(Text)

----

From itch to 'ahhh' Understanding and treating chronic dry skin associated with eczema

News Canada article on Eczema

While everyone suffers from occasional dry skin, for some it is a chronic - and more severe - problem related to a skin condition called atopic dermatitis, more commonly known as eczema.

Eczema sufferers experience patches of dry, itchy, red and swollen skin most frequently found on the scalp and face of babies, or behind the knee folds, wrists, ankles, hands, feet and neck area on adults. An estimated 1-in-10 people suffer from chronic dry skin related to eczema, which often first appears in children under two years of age.

Although the exact cause of eczema is unknown, experts agree that it is probably inherited from parents and is the result of the immune system's overreaction to an irritant or trigger. These triggers vary from person to person, but may include incorrect bathing and infrequent moisturizing, emotional stress, allergies, sweating and heavy exercise or winter itch caused by dry skin.

----

(Supplied information)
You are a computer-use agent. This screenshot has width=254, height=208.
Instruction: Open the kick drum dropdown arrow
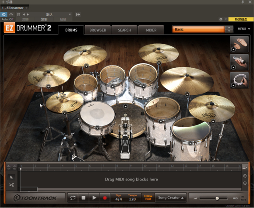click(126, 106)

----

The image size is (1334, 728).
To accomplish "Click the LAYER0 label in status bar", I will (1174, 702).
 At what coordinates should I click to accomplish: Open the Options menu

----

(What is needed) In the eczema article, rewrite everything from "From itch to" down to "known as eczema.", changing "atopic dermatitis" to "atopic eczema".

(Answer to this task)
From itch to 'ahhh' Understanding and treating chronic dry skin associated with eczema

News Canada article on Eczema

While everyone suffers from occasional dry skin, for some it is a chronic - and more severe - problem related to a skin condition called atopic eczema, more commonly known as eczema.